This has been a particularly cruel winter in the Northeast (United States and Canada) — freezing rain, ice storms, blizzards, cold snaps — basically “the works” that any snowscape can offer its inhabitants. A situation as dramatic as this deserves an equally emphatic F&B response. Cold weather? Soup, of course. But what about beverages? To me, nothing solves the challenge of delivering immediate warmth better than hot chocolate.
Too many restaurants consider hot chocolate to be nothing more than a powdery mix from a pouch, perhaps adding milk instead of hot water. These are probably the same folks who take a generic tea bag and serve it to you with a metal pot of tepid water. As is the way with any food product, quality goes a long way.

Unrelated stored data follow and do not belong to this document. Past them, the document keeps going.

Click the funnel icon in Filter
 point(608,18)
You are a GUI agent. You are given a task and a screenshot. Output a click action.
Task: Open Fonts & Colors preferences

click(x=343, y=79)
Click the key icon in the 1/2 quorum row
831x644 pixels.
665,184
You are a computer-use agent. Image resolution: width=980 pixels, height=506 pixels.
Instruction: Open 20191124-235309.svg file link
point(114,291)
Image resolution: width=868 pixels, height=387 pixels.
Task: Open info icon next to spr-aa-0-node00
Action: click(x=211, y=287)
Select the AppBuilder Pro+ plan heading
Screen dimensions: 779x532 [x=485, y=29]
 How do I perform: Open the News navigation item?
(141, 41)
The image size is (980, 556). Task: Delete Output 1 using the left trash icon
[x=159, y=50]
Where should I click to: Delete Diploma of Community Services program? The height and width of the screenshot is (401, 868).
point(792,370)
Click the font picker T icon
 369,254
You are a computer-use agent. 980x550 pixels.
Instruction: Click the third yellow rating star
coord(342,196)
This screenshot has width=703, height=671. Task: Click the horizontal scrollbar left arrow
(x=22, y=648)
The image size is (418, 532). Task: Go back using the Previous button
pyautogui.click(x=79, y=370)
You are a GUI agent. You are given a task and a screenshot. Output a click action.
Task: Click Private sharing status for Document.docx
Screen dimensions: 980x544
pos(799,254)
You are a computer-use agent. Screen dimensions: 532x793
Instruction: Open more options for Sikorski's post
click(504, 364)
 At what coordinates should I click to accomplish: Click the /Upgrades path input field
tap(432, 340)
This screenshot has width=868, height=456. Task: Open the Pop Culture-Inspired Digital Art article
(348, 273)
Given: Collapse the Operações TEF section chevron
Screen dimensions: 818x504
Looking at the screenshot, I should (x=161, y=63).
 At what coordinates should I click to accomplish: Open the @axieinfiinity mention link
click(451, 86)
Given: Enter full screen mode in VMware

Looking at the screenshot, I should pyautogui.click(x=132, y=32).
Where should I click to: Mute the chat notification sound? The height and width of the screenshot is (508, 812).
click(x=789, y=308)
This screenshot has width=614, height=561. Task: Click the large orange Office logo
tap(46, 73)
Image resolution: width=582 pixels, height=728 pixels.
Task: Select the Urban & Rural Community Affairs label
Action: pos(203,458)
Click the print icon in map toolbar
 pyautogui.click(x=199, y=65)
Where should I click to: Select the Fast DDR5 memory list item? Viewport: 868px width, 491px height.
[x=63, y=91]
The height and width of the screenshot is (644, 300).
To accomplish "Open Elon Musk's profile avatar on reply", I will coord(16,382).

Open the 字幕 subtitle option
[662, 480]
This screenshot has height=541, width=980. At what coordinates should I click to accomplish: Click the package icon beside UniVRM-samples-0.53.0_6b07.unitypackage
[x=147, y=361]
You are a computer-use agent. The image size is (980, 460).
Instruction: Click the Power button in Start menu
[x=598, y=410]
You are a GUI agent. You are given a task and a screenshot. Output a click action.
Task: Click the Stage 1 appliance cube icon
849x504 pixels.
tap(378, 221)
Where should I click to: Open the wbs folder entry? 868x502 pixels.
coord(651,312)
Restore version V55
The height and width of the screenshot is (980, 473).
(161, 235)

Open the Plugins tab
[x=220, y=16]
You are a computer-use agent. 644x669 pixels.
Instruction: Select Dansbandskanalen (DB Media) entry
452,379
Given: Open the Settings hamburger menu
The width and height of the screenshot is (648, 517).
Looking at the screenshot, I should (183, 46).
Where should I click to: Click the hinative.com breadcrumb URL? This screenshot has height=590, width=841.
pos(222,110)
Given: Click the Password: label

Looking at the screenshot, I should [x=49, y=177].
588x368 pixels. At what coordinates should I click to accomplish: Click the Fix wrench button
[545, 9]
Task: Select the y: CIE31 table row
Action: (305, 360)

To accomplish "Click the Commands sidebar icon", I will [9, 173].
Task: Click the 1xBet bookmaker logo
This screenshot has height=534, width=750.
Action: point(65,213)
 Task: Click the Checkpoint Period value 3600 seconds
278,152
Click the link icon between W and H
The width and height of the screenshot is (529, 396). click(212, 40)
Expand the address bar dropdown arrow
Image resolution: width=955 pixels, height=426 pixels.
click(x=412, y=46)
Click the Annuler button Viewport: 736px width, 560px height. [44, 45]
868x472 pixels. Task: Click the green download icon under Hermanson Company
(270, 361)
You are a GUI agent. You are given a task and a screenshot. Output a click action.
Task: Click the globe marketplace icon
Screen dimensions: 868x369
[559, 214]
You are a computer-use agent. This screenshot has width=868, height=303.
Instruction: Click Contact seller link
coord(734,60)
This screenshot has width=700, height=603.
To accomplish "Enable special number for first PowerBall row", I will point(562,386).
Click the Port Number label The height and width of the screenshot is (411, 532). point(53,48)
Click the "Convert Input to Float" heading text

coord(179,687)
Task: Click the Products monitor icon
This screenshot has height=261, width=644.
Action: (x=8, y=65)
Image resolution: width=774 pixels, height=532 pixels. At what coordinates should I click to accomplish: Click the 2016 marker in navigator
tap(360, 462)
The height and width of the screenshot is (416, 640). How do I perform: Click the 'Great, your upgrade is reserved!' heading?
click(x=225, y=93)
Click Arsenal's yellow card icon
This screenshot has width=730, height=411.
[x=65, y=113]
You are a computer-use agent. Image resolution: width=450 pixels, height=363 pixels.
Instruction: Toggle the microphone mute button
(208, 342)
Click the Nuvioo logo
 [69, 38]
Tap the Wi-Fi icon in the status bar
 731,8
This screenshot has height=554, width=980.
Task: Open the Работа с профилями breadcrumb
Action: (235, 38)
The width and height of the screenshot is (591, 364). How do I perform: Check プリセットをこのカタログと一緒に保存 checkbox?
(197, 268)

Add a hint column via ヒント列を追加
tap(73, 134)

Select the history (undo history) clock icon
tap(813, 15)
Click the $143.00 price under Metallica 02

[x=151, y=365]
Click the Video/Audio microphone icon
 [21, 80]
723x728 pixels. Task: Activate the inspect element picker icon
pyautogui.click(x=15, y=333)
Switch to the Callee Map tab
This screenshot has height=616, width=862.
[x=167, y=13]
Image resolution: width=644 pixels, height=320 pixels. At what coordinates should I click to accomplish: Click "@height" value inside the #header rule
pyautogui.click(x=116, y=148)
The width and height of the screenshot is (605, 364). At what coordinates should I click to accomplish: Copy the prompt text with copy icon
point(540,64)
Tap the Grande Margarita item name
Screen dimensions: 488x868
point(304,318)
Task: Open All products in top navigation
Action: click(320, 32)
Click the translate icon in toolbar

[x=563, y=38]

Remember the way your mom or grandma used to make hot chocolate? The recipe, with many variations, involved slowly warming milk then adding pure cocoa powder and possibly some sugar. Marshmallows added as a topping were my Achilles’ heel. I simply could not resist.
Chef Jason Harrison of the Four Seasons in Vail, Colorado, touts his hot chocolate as, “the best [haute chocolate] experience you will ever have.” I tend to agree. (Sorry, Mom!) The hotel’s presentation, in a platinum/copper pot and locally made cup, is crisscrossed with a web of chocolate. The concoction is made solely of pure organic heavy cream with a blend of 58% and 74% dark chocolates. Optional toppings include homemade vanilla marshmallows, whipped cream and even more chocolate shavings. It’s a good thing there is no requirement for a nutritional information sticker!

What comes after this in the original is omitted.